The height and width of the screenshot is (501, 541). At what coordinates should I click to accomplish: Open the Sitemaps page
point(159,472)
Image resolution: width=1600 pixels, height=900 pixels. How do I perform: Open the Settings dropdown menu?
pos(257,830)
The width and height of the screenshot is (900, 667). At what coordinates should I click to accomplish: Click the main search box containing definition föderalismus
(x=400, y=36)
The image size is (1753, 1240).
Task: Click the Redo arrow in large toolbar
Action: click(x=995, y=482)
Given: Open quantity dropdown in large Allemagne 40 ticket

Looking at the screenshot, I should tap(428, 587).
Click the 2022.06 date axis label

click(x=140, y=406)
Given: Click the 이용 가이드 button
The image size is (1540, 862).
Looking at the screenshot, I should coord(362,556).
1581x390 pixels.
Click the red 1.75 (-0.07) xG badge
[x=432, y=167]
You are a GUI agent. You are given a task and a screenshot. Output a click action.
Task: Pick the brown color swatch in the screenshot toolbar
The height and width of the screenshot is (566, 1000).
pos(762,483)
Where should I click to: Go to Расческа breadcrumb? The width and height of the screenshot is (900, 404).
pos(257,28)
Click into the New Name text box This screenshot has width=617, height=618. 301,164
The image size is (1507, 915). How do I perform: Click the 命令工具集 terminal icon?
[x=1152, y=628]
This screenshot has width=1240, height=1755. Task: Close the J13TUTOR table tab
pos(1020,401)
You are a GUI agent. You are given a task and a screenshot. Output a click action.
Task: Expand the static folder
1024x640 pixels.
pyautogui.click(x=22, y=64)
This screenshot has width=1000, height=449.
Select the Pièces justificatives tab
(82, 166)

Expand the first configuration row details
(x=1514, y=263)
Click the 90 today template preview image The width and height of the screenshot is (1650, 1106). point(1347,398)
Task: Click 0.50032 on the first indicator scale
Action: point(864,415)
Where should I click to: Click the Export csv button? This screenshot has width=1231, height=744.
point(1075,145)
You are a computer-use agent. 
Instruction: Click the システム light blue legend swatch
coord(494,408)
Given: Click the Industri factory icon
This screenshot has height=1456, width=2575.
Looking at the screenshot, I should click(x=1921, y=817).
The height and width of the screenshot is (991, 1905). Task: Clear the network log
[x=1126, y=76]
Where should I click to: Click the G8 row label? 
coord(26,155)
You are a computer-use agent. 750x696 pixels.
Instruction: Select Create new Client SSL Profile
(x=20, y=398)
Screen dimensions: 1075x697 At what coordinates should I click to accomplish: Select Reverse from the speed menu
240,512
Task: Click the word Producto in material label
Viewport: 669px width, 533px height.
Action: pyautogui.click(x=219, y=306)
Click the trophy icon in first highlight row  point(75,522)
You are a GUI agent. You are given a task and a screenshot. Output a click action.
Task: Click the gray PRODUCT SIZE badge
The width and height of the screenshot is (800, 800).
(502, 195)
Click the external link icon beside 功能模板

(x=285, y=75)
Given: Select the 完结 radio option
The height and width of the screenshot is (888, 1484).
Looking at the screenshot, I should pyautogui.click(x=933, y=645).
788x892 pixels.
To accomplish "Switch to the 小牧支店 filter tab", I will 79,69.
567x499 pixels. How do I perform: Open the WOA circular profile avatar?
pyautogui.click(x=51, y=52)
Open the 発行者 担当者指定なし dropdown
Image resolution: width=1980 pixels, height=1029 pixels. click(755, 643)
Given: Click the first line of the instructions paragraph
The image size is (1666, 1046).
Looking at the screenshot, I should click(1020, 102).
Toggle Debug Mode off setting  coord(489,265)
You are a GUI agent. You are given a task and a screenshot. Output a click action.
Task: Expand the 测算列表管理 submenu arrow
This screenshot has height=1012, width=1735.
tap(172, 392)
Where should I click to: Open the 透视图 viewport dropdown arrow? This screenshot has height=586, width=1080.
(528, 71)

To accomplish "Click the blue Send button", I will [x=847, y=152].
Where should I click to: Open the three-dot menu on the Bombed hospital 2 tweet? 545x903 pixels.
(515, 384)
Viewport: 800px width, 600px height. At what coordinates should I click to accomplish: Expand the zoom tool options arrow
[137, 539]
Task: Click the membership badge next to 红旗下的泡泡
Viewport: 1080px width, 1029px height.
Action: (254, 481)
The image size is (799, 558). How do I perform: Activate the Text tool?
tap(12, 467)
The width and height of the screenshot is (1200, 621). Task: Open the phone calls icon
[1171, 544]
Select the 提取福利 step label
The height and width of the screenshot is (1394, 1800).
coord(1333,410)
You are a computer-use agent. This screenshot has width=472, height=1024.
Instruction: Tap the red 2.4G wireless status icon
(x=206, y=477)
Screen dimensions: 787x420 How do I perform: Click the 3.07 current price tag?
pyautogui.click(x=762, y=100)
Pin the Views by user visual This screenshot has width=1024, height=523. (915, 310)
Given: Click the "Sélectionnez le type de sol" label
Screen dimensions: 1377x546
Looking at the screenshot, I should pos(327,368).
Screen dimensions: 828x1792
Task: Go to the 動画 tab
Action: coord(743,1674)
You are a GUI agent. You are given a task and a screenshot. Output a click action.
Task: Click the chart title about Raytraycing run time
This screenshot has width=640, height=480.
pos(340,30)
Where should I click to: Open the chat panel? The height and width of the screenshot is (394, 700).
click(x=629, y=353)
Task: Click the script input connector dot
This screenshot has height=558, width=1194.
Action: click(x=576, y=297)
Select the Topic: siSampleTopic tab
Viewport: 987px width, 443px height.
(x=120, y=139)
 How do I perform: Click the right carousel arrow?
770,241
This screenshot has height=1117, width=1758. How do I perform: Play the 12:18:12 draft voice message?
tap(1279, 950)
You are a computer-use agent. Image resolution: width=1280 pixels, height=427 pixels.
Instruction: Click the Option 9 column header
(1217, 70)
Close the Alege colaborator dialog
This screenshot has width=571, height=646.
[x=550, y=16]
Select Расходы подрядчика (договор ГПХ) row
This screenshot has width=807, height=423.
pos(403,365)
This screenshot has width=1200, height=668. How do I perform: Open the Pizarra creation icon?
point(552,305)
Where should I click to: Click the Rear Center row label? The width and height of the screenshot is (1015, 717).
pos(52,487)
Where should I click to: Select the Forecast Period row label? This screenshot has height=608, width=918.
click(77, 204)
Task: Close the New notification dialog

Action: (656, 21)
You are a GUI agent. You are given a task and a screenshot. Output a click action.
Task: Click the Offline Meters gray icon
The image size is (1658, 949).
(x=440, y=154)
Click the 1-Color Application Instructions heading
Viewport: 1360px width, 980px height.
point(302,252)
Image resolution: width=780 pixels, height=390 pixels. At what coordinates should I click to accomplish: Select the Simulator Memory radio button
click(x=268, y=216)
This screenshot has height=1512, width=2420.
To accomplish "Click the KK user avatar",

EXERCISE INSTRUCTIONS | Every entry should be printed again exactly as it stands.

EXPECTED ANSWER |
The height and width of the screenshot is (501, 541). At what coordinates should I click to accomplish: Open the Sitemaps page
point(159,472)
Image resolution: width=1600 pixels, height=900 pixels. How do I perform: Open the Settings dropdown menu?
pos(257,830)
The width and height of the screenshot is (900, 667). At what coordinates should I click to accomplish: Click the main search box containing definition föderalismus
(x=400, y=36)
The image size is (1753, 1240).
Task: Click the Redo arrow in large toolbar
Action: click(x=995, y=482)
Given: Open quantity dropdown in large Allemagne 40 ticket

Looking at the screenshot, I should tap(428, 587).
Click the 2022.06 date axis label

click(x=140, y=406)
Given: Click the 이용 가이드 button
The image size is (1540, 862).
Looking at the screenshot, I should coord(362,556).
1581x390 pixels.
Click the red 1.75 (-0.07) xG badge
[x=432, y=167]
You are a GUI agent. You are given a task and a screenshot. Output a click action.
Task: Pick the brown color swatch in the screenshot toolbar
The height and width of the screenshot is (566, 1000).
pos(762,483)
Where should I click to: Go to Расческа breadcrumb? The width and height of the screenshot is (900, 404).
pos(257,28)
Click into the New Name text box This screenshot has width=617, height=618. 301,164
The image size is (1507, 915). How do I perform: Click the 命令工具集 terminal icon?
[x=1152, y=628]
This screenshot has width=1240, height=1755. Task: Close the J13TUTOR table tab
pos(1020,401)
You are a GUI agent. You are given a task and a screenshot. Output a click action.
Task: Expand the static folder
1024x640 pixels.
pyautogui.click(x=22, y=64)
This screenshot has width=1000, height=449.
Select the Pièces justificatives tab
(82, 166)

Expand the first configuration row details
(x=1514, y=263)
Click the 90 today template preview image The width and height of the screenshot is (1650, 1106). point(1347,398)
Task: Click 0.50032 on the first indicator scale
Action: point(864,415)
Where should I click to: Click the Export csv button? This screenshot has width=1231, height=744.
point(1075,145)
You are a computer-use agent. 
Instruction: Click the システム light blue legend swatch
coord(494,408)
Given: Click the Industri factory icon
This screenshot has height=1456, width=2575.
Looking at the screenshot, I should click(x=1921, y=817).
The height and width of the screenshot is (991, 1905). Task: Clear the network log
[x=1126, y=76]
Where should I click to: Click the G8 row label? 
coord(26,155)
You are a computer-use agent. 750x696 pixels.
Instruction: Select Create new Client SSL Profile
(x=20, y=398)
Screen dimensions: 1075x697 At what coordinates should I click to accomplish: Select Reverse from the speed menu
240,512
Task: Click the word Producto in material label
Viewport: 669px width, 533px height.
Action: pyautogui.click(x=219, y=306)
Click the trophy icon in first highlight row  point(75,522)
You are a GUI agent. You are given a task and a screenshot. Output a click action.
Task: Click the gray PRODUCT SIZE badge
The width and height of the screenshot is (800, 800).
(502, 195)
Click the external link icon beside 功能模板

(x=285, y=75)
Given: Select the 完结 radio option
The height and width of the screenshot is (888, 1484).
Looking at the screenshot, I should pyautogui.click(x=933, y=645).
788x892 pixels.
To accomplish "Switch to the 小牧支店 filter tab", I will 79,69.
567x499 pixels. How do I perform: Open the WOA circular profile avatar?
pyautogui.click(x=51, y=52)
Open the 発行者 担当者指定なし dropdown
Image resolution: width=1980 pixels, height=1029 pixels. click(755, 643)
Given: Click the first line of the instructions paragraph
The image size is (1666, 1046).
Looking at the screenshot, I should click(1020, 102).
Toggle Debug Mode off setting  coord(489,265)
You are a GUI agent. You are given a task and a screenshot. Output a click action.
Task: Expand the 测算列表管理 submenu arrow
This screenshot has height=1012, width=1735.
tap(172, 392)
Where should I click to: Open the 透视图 viewport dropdown arrow? This screenshot has height=586, width=1080.
(528, 71)

To accomplish "Click the blue Send button", I will [x=847, y=152].
Where should I click to: Open the three-dot menu on the Bombed hospital 2 tweet? 545x903 pixels.
(515, 384)
Viewport: 800px width, 600px height. At what coordinates should I click to accomplish: Expand the zoom tool options arrow
[137, 539]
Task: Click the membership badge next to 红旗下的泡泡
Viewport: 1080px width, 1029px height.
Action: (254, 481)
The image size is (799, 558). How do I perform: Activate the Text tool?
tap(12, 467)
The width and height of the screenshot is (1200, 621). Task: Open the phone calls icon
[1171, 544]
Select the 提取福利 step label
The height and width of the screenshot is (1394, 1800).
coord(1333,410)
You are a computer-use agent. This screenshot has width=472, height=1024.
Instruction: Tap the red 2.4G wireless status icon
(x=206, y=477)
Screen dimensions: 787x420 How do I perform: Click the 3.07 current price tag?
pyautogui.click(x=762, y=100)
Pin the Views by user visual This screenshot has width=1024, height=523. (915, 310)
Given: Click the "Sélectionnez le type de sol" label
Screen dimensions: 1377x546
Looking at the screenshot, I should pos(327,368).
Screen dimensions: 828x1792
Task: Go to the 動画 tab
Action: coord(743,1674)
You are a GUI agent. You are given a task and a screenshot. Output a click action.
Task: Click the chart title about Raytraycing run time
This screenshot has width=640, height=480.
pos(340,30)
Where should I click to: Open the chat panel? The height and width of the screenshot is (394, 700).
click(x=629, y=353)
Task: Click the script input connector dot
This screenshot has height=558, width=1194.
Action: click(x=576, y=297)
Select the Topic: siSampleTopic tab
Viewport: 987px width, 443px height.
(x=120, y=139)
 How do I perform: Click the right carousel arrow?
770,241
This screenshot has height=1117, width=1758. How do I perform: Play the 12:18:12 draft voice message?
tap(1279, 950)
You are a computer-use agent. Image resolution: width=1280 pixels, height=427 pixels.
Instruction: Click the Option 9 column header
(1217, 70)
Close the Alege colaborator dialog
This screenshot has width=571, height=646.
[x=550, y=16]
Select Расходы подрядчика (договор ГПХ) row
This screenshot has width=807, height=423.
pos(403,365)
This screenshot has width=1200, height=668. How do I perform: Open the Pizarra creation icon?
point(552,305)
Where should I click to: Click the Rear Center row label? The width and height of the screenshot is (1015, 717).
pos(52,487)
Where should I click to: Select the Forecast Period row label? This screenshot has height=608, width=918.
click(77, 204)
Task: Close the New notification dialog

Action: (656, 21)
You are a GUI agent. You are given a task and a screenshot. Output a click action.
Task: Click the Offline Meters gray icon
The image size is (1658, 949).
(x=440, y=154)
Click the 1-Color Application Instructions heading
Viewport: 1360px width, 980px height.
point(302,252)
Image resolution: width=780 pixels, height=390 pixels. At what coordinates should I click to accomplish: Select the Simulator Memory radio button
click(x=268, y=216)
This screenshot has height=1512, width=2420.
To accomplish "Click the KK user avatar",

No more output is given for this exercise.